Bedenimi ansızın onun bana yapışık bedeninden çektim buna izin vermedi. Dudaklarımız birbirinden koptu. O, büsbütün bir hataydı. Kendime çeki düzen vermeliydim. Hani ondan vazgeçmiştim. Hani duygularım bitmek için zaman kolluyordu. Ben saman alevi gibi ona tutuşurken ve hala yanıyor iken.
Dudaklarımız arasında oluşan mesafe azdı. Gözleri, gözlerimin içine düştü. Kor nefesi zayıf nefesime çarpıyordu. Elleri ansızın kaldırdığı bedenimi duvara yasladı. Onun kokusu tüm kalbimi mest ediyordu. Ondan nasıl uzak kalırdım. Ellerim sert omuzlarında kaldı. Soluk almak kollarında çok güçtü.

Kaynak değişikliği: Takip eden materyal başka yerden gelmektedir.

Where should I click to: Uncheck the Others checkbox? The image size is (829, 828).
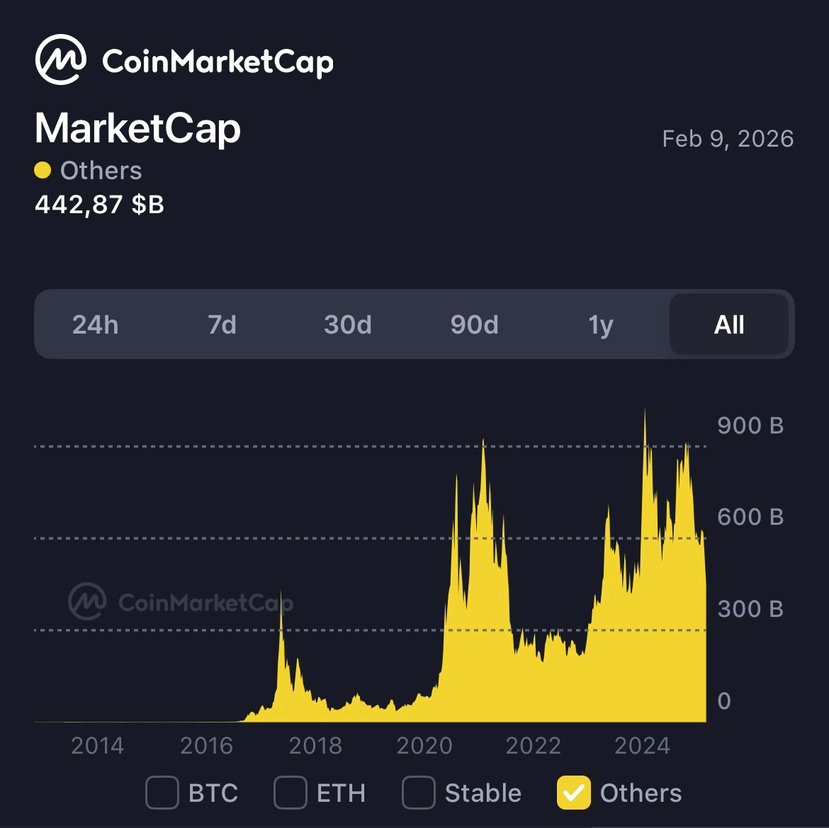coord(574,793)
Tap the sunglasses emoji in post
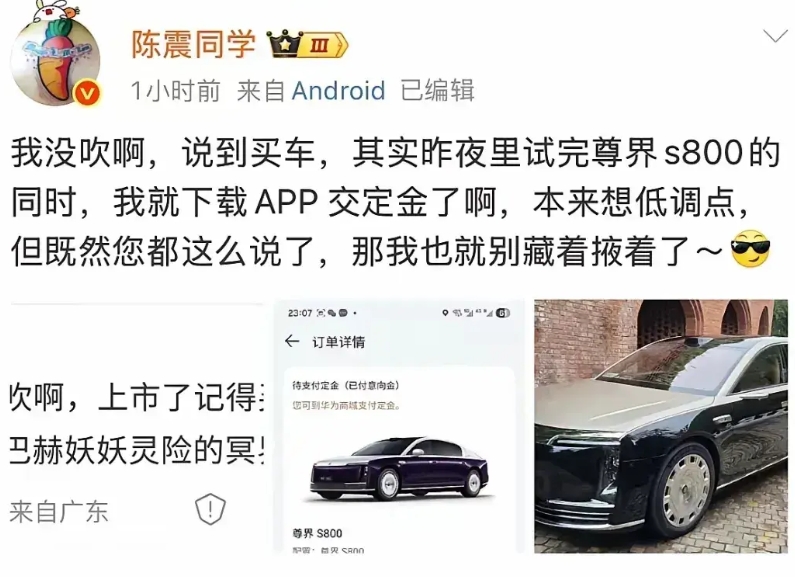795x577 pixels. click(x=750, y=250)
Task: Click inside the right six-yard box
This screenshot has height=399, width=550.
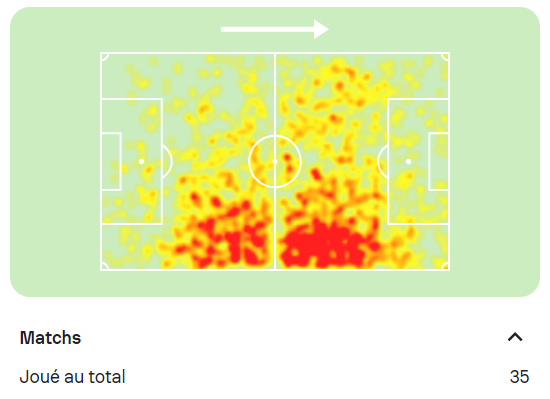Action: pos(439,162)
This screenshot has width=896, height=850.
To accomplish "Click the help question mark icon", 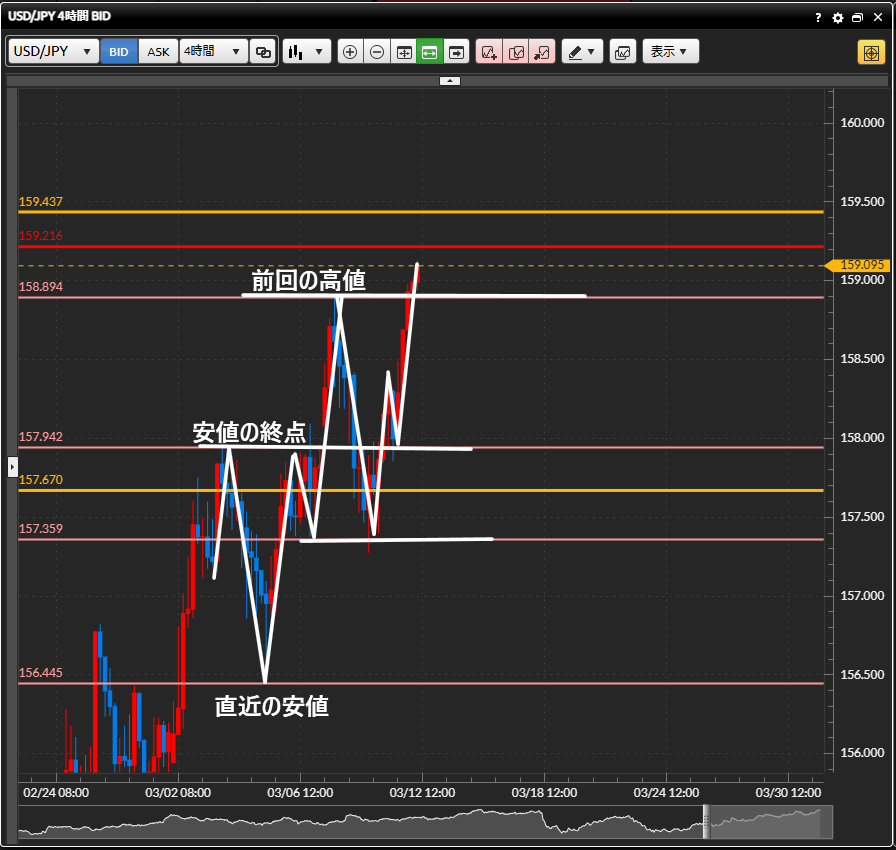I will (x=818, y=18).
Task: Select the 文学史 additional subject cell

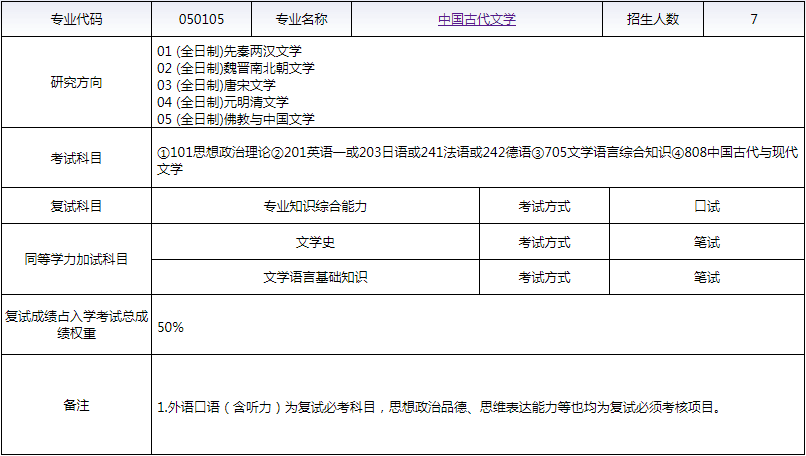Action: click(x=315, y=242)
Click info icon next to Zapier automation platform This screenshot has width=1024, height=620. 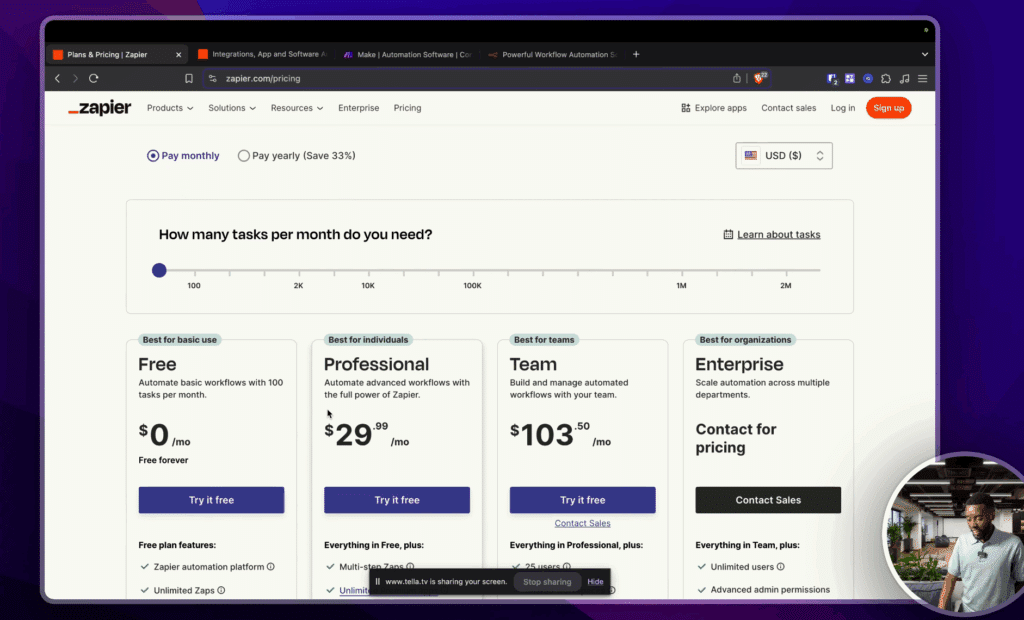point(271,567)
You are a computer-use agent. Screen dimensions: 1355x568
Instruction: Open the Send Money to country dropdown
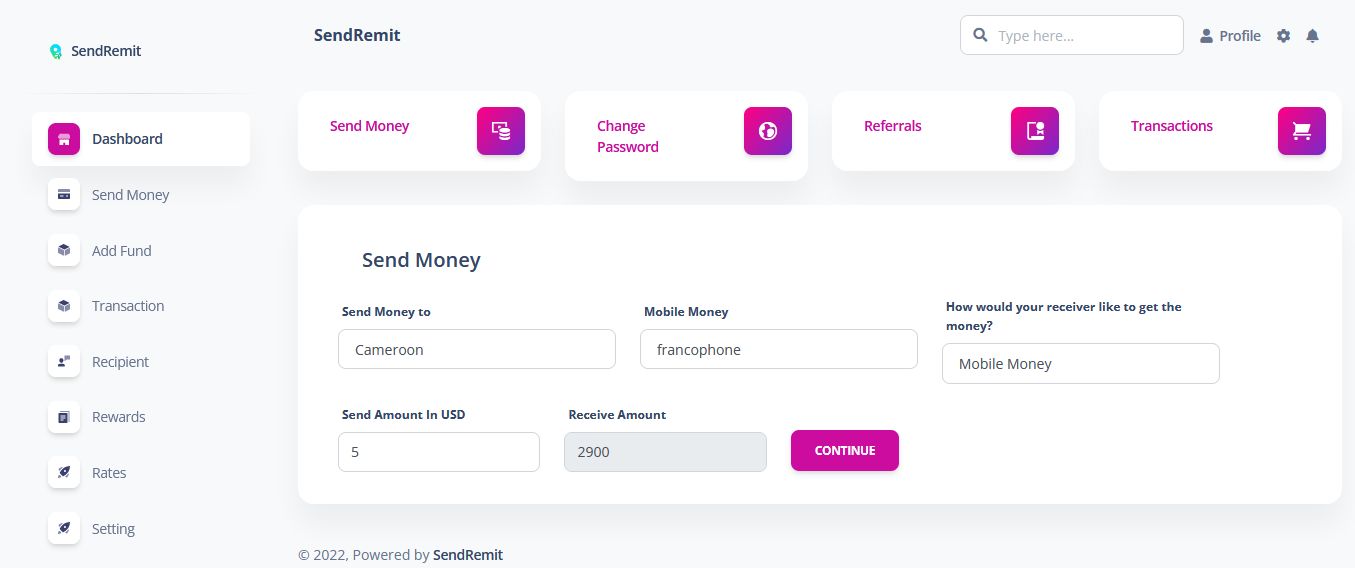(477, 349)
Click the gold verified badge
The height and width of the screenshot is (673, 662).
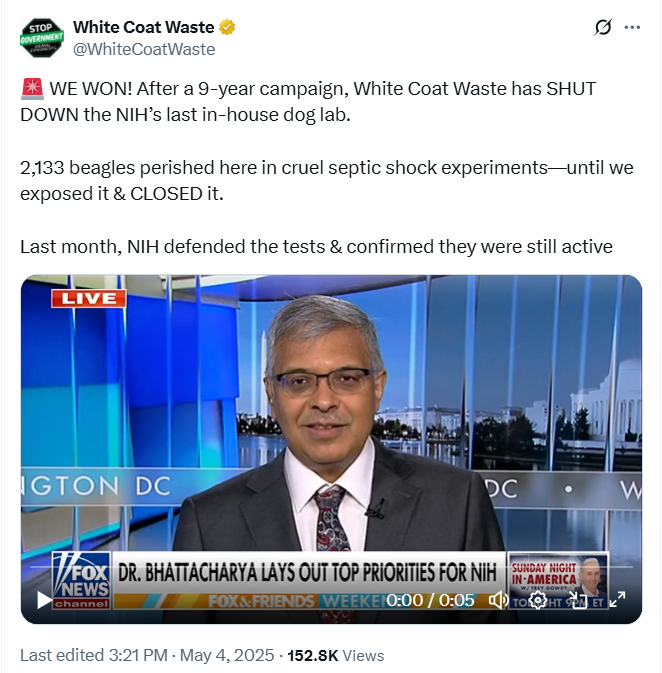tap(227, 27)
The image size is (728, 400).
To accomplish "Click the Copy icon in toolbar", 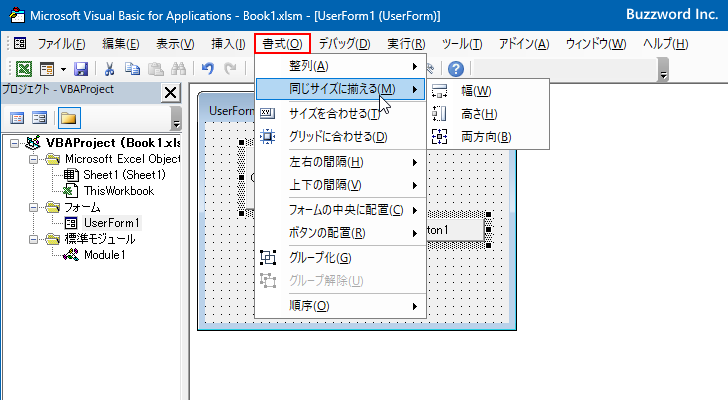I will point(133,69).
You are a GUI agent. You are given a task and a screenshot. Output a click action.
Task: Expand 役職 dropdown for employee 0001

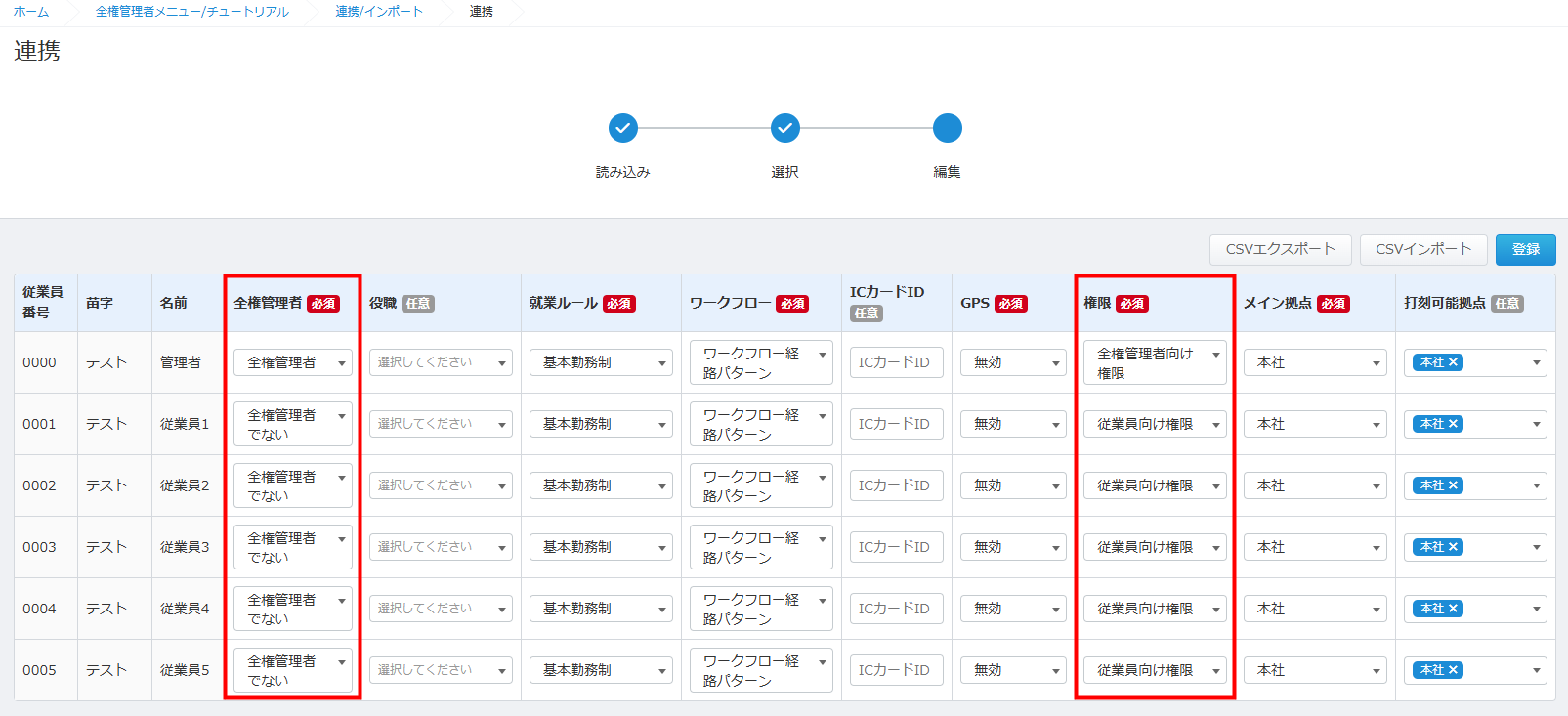pyautogui.click(x=441, y=424)
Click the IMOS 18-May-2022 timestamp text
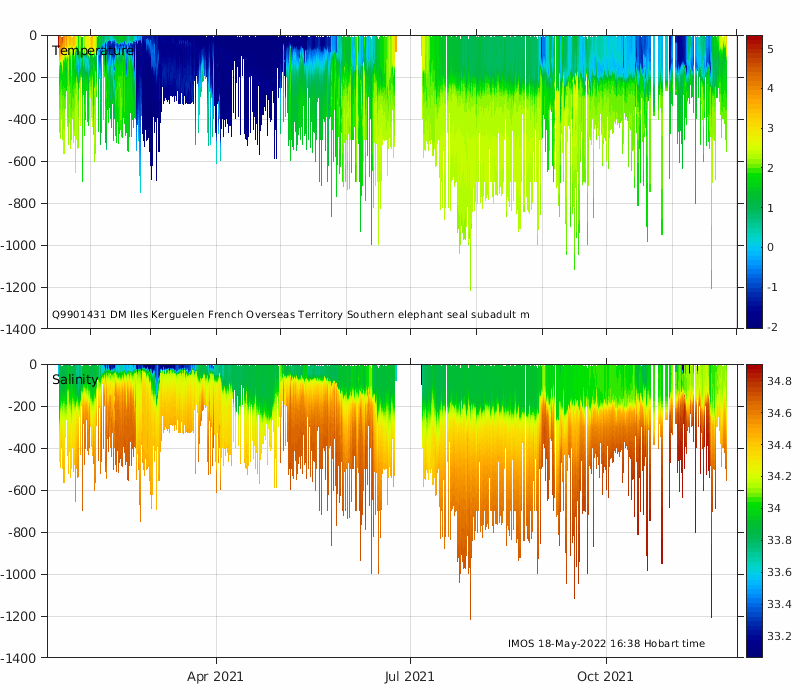The image size is (800, 700). tap(606, 644)
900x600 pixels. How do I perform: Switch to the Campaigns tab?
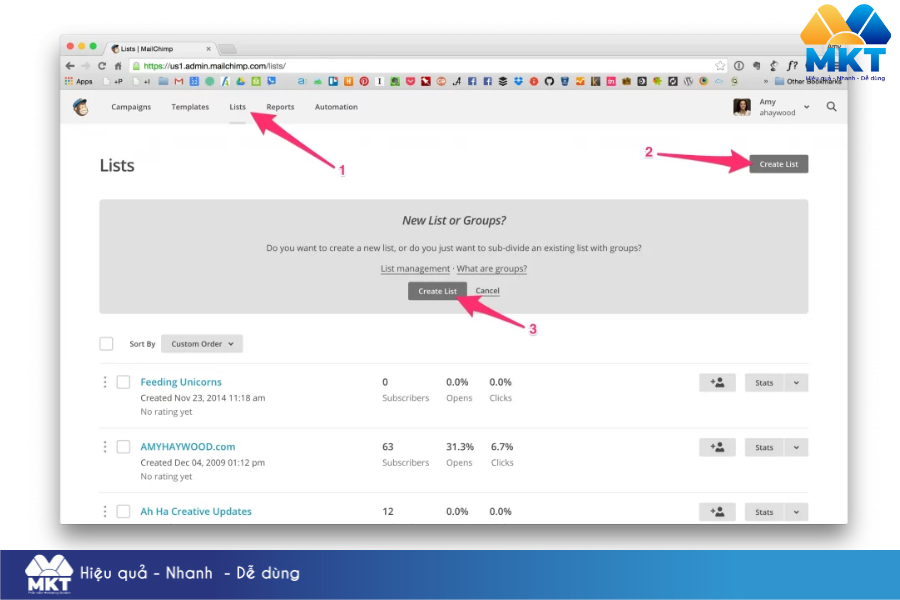tap(131, 106)
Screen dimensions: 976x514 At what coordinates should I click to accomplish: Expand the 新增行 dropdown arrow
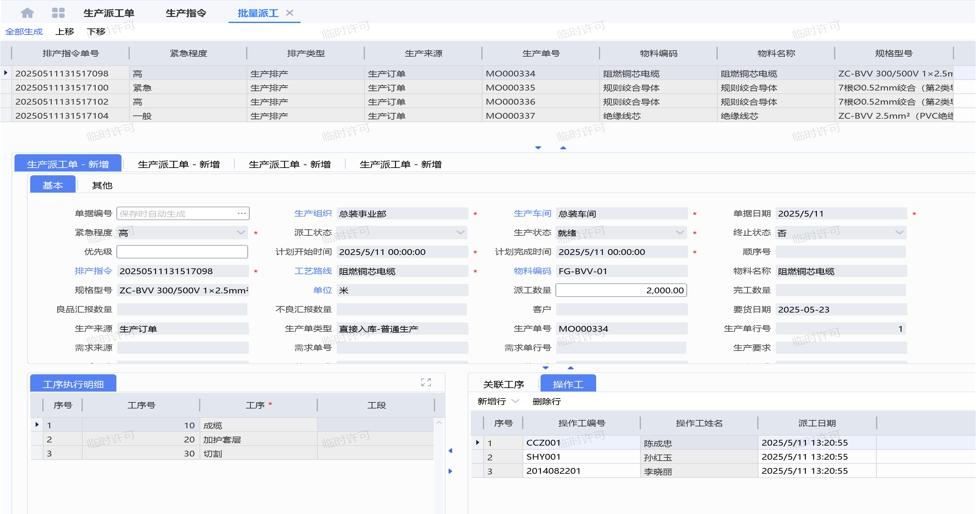pyautogui.click(x=516, y=401)
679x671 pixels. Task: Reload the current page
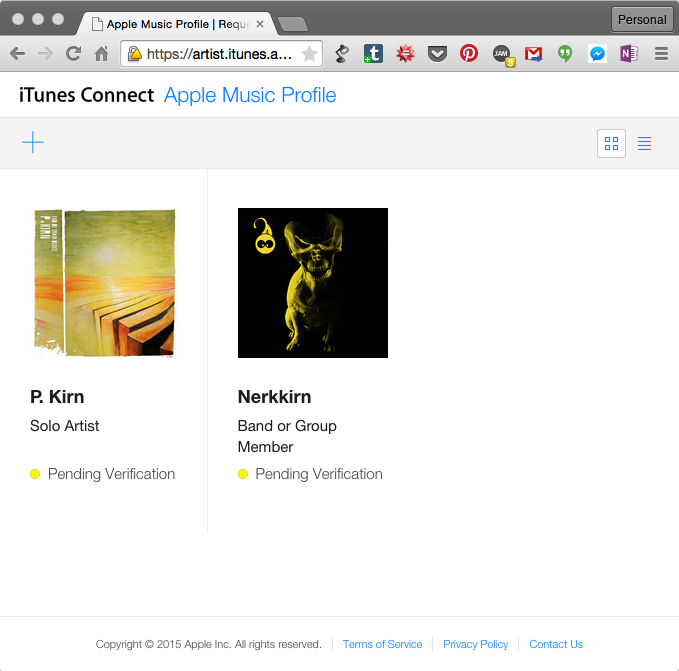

'Gelme karşıma çıkma Agâh, olan oldu aklım karıştı. Yapmamam gereken bir şey yapıp senin aklını da karıştırdım'
Sert nefesi tüm gövdesinin inip kalkmasını sağlıyordu.
'Mahpeyker'
Sustu ansızın. Kelimeler onun değil, tüm gerçek oluşuyla benim içime takıldı. Siyah hareleri benim yeşil harelerime takılıp yere düştü. Derin bir nefesi içine çekti. Belimde duran ellerini çekti. Bedeni halen bedenime yaslı duruyordu. Eli boydan boya çıplak omuzumu okşamaya başladı. Sonunda ellerimde durdu. Ellerimi ellerinin arasına aldı. Sert elleri ellerimi sımsıkı sardı.
'Bir daha karşına çıkmayacağım' diye konuştu. Kelimeleri zihnimde yankılandı. Bir daha karşıma çıkmayacaktı. Buna yüreğim nasıl dayanırdı. Yine de bir umut sımsıkı tuttuğu elimi bırakmaz sandım. Meğer yanılmışım.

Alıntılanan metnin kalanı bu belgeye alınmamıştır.